Bu bayramların öyküsünü okuduğumuz Levililer kitabı, Eski Antlaşmanın üçüncü kitabıdır. Eski Antlaşmanın ilk kitabı olan Yaratılış’ta Tanrının insanı nasıl yarattığını, onu nasıl güzel bir bahçeye koyduğunu ve akşam serinliğinde yaratmış olduğu insan ile bahçede birlikte yürümek için nasıl aşağıya indiğini okuruz. Burada, Tanrının insan ile beraber zaman paylaşmayı arzu ettiği ile ilgili harika gerçeği görürüz. Sanırım hepimiz insanın nasıl günah işlediğini ve bu yüzden Tanrı ile olan paydaşlığını nasıl bozmuş olduğunu bilmekteyiz. İnsanın tufandan önceki kısa tarihinin içinde, “Tanrı üç yüz yıl boyunca birlikte yürüdüğü insan ile” konuşmak için durur. Ve Tanrı bize, paydaşlık kurabileceği bu insan sayesinde duyduğu sevinci görmemiz için izin verir.

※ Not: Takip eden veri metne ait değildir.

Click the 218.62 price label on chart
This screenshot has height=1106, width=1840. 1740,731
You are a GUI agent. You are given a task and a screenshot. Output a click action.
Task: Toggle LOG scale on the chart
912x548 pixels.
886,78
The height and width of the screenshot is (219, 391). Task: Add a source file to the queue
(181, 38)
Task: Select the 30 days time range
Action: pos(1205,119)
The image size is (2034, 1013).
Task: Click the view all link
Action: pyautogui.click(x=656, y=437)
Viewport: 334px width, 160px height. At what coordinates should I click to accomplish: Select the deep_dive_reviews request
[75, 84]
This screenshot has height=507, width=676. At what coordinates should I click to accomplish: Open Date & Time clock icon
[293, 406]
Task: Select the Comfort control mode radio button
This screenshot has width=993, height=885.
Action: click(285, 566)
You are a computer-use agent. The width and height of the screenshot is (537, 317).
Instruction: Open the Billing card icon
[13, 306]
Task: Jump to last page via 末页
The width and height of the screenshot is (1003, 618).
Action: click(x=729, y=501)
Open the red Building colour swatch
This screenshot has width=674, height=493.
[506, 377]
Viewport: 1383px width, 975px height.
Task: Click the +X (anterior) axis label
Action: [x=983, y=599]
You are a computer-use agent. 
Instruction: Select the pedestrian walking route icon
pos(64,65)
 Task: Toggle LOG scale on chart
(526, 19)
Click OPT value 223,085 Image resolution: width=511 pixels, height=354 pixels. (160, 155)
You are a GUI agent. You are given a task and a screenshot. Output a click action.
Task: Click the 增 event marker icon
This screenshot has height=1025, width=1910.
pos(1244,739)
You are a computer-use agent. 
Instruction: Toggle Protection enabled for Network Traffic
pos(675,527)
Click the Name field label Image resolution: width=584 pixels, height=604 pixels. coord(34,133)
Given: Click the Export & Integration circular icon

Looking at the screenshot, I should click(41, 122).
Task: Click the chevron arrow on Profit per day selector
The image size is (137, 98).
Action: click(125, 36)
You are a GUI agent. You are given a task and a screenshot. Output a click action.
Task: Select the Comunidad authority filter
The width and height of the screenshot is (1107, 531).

Ondan sonra genel başkaldırı ve tufan hakkında okuruz. Tufandan sonra insanın durumu daha iyiye gitmez, Babil kulesi ile ilgili öyküyü okuruz ve insanın Tanrıya tekrar nasıl sırt çevirdiğini öğreniriz. Sonra Tanrı bir adamı, İbrahim’i seçti ve İbrahim “Tanrının dostu” oldu. Burada Tanrının paydaşlık kurabildiği bir insan nedeni ile duyduğu sevinci tekrar görürüz. Süleyman’ın Özdeyişleri 8-31 ayetlerinde aynı sevinci okuruz. Bu bölümde Bilgelik olarak kimlik alan Rab İsa Mesih şöyle der: “İnsanoğullarından zevk aldım.”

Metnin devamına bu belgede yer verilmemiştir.